Ignoring irrelevant section in regex

I have the following text: (this is closely related to this but not similar)

text = '7\n\x0c\n7.\tA B C\n\n7.1\tbla bla bla .\n\n7.2\tanother bla bla \n\n7.3\tand another one.\n\n8.\tX Y Z\n\n8.1\tha ha ha \n\n(a)\thohoho ;\n\n(b)\thihihi,\n\n8'

I wish to select the section 7 only such that I get:

7.  A B C

7.1 bla bla bla .

7.2 another bla bla 

7.3 and another one.

So I do:

print(re.findall(r'^\d+\.\s*A B C[^\S\n]*(?:\n\n.+)*', text, re.M)[0])

which gives:

7.  A B C

7.1 bla bla bla .

7.2 another bla bla 

7.3 and another one.

8.  X Y Z

8.1 ha ha ha 

(a) hohoho ;

(b) hihihi,

8

As you can see 8 comes after 8.1. So this seems to be confusing for the regex, I wonder what can I do in this case?
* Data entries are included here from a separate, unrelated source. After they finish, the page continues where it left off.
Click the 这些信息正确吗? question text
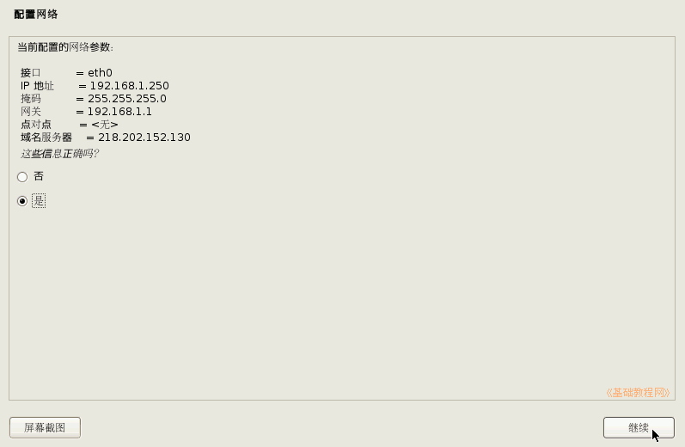 [60, 154]
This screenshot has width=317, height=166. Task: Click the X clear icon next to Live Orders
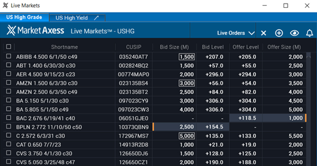pos(263,33)
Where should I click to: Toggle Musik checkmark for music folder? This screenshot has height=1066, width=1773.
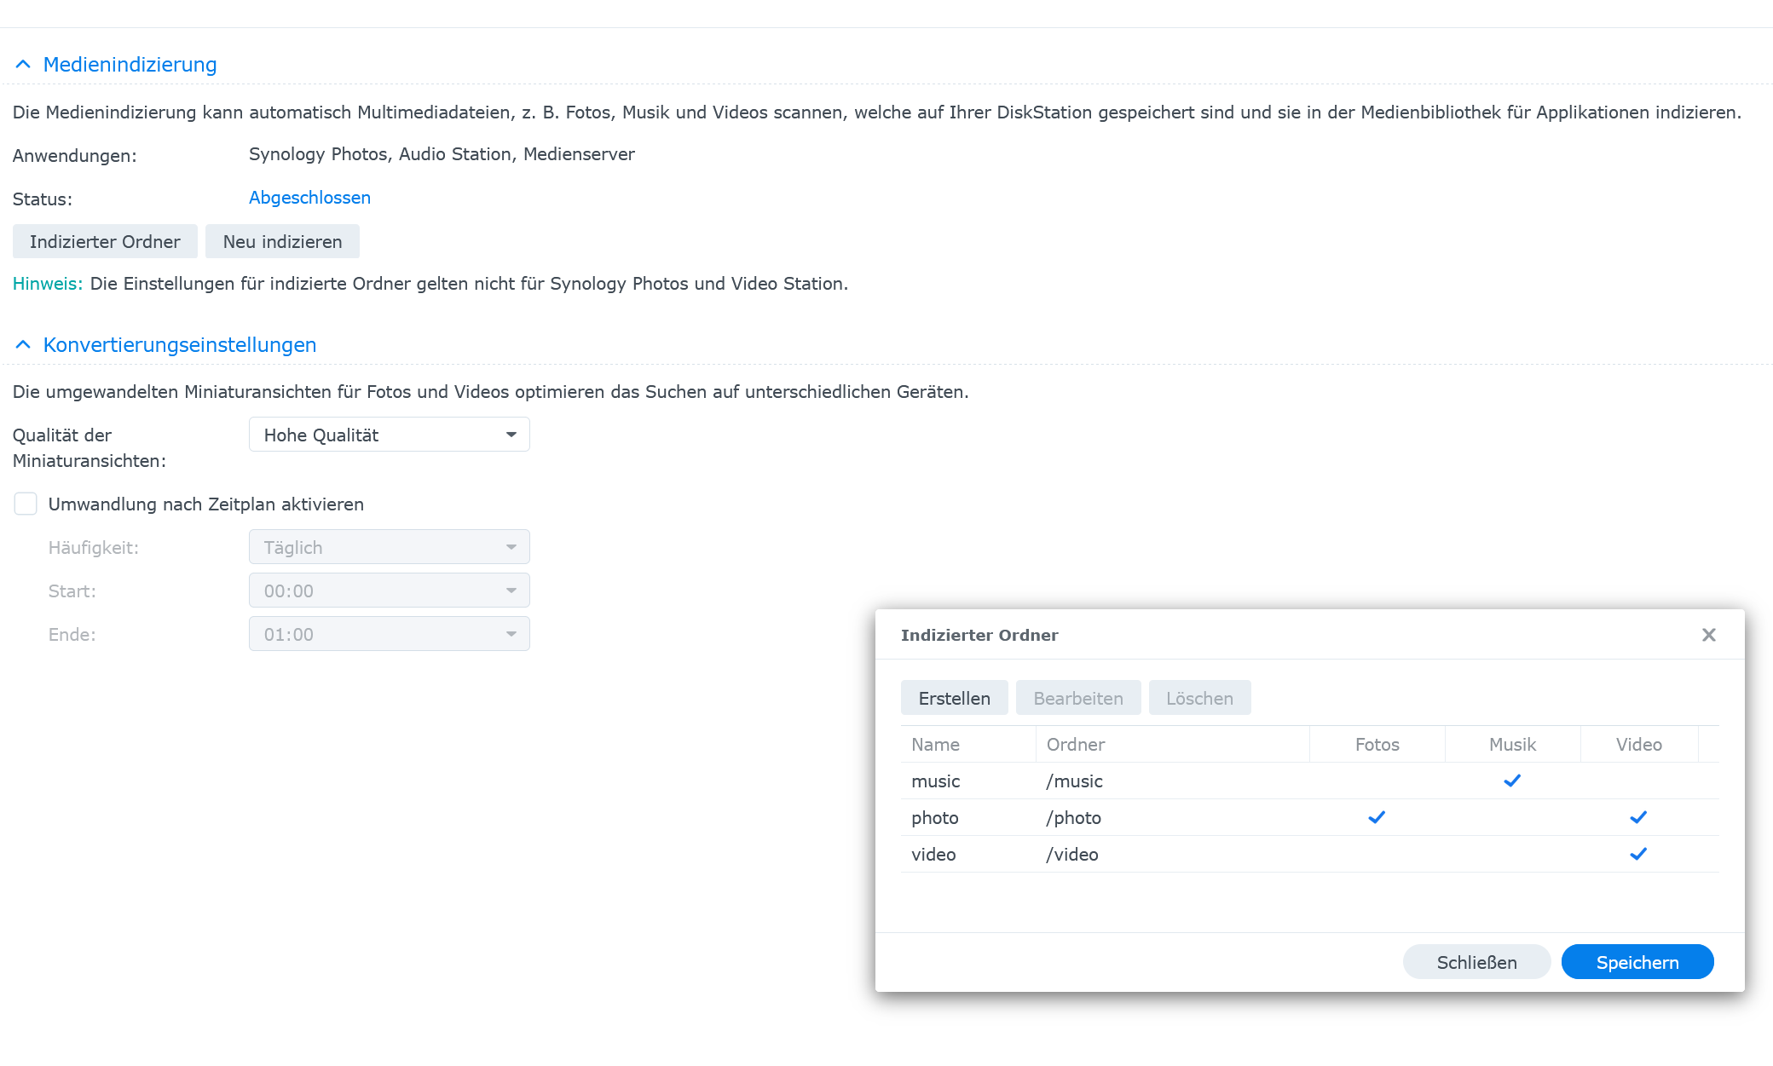(1512, 781)
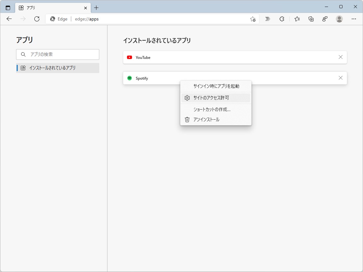Choose サインイン時にアプリを起動 in the menu
The width and height of the screenshot is (363, 272).
[216, 86]
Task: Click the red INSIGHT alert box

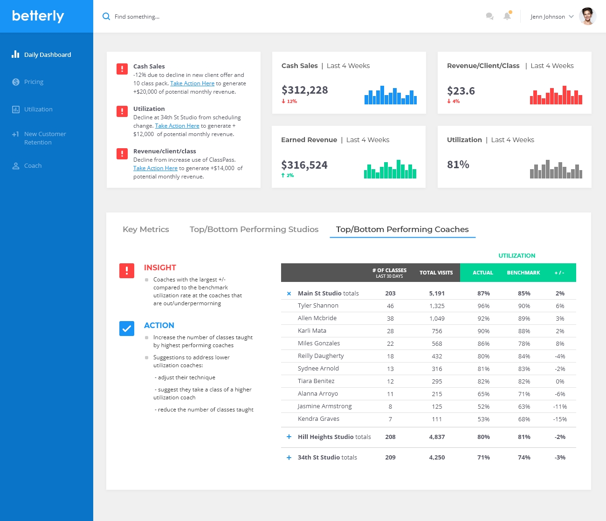Action: coord(127,271)
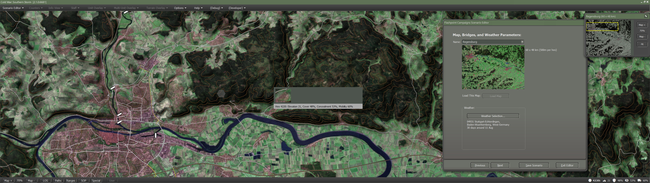This screenshot has width=650, height=183.
Task: Click the minimap panel collapse icon
Action: [646, 16]
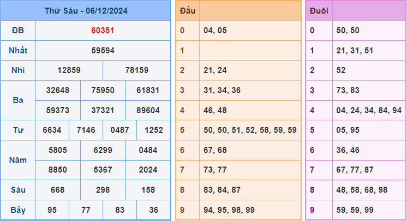Image resolution: width=407 pixels, height=221 pixels.
Task: Click fifth prize number 2024
Action: pos(148,170)
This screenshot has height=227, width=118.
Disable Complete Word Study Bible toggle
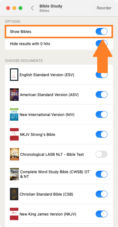(x=102, y=174)
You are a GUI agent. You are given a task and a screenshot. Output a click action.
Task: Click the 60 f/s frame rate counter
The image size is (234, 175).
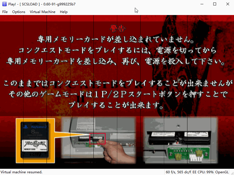click(170, 172)
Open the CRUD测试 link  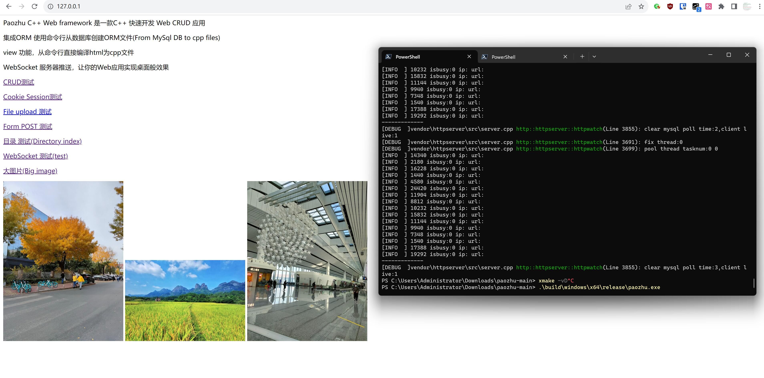[19, 82]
Note that the number of the sections can be different in general, so I can not do something like re.findall(r'^7\..*', text, re.MULTILINE) (namely A B C can be places in other sections).

Solution

You can use

^(\d+\.)\s*A B C(?:\s*\n\1\b.*)*

^ Start of string
(\d+\.)\s*A B C Capture group 1 to match 1+ digits and ., then match A B C
(?: Non capture group to match as a whole
- \s*\n Match optional whitespace chars and a newline
- \1\b A backreference to group 1 followed by a word boundary
- .* Match the rest of the line
)* Close the non capture group and optionally repeat it

See a regex demo.

import re

text = '7\n\x0c\n7.\tA B C\n\n7.1\tbla bla bla .\n\n7.2\tanother bla bla \n\n7.3\tand another one.\n\n8.\tX Y Z\n\n8.1\tha ha ha \n\n(a)\thohoho ;\n\n(b)\thihihi,\n\n8'
pattern = r"^(\d+\.)\s*A B C(?:\s*\n\1\b.*)*"

m = re.search(pattern, text, re.MULTILINE)
if m:
    print(m.group())

Output

7.      A B C

7.1     bla bla bla .

7.2     another bla bla 

7.3     and another one.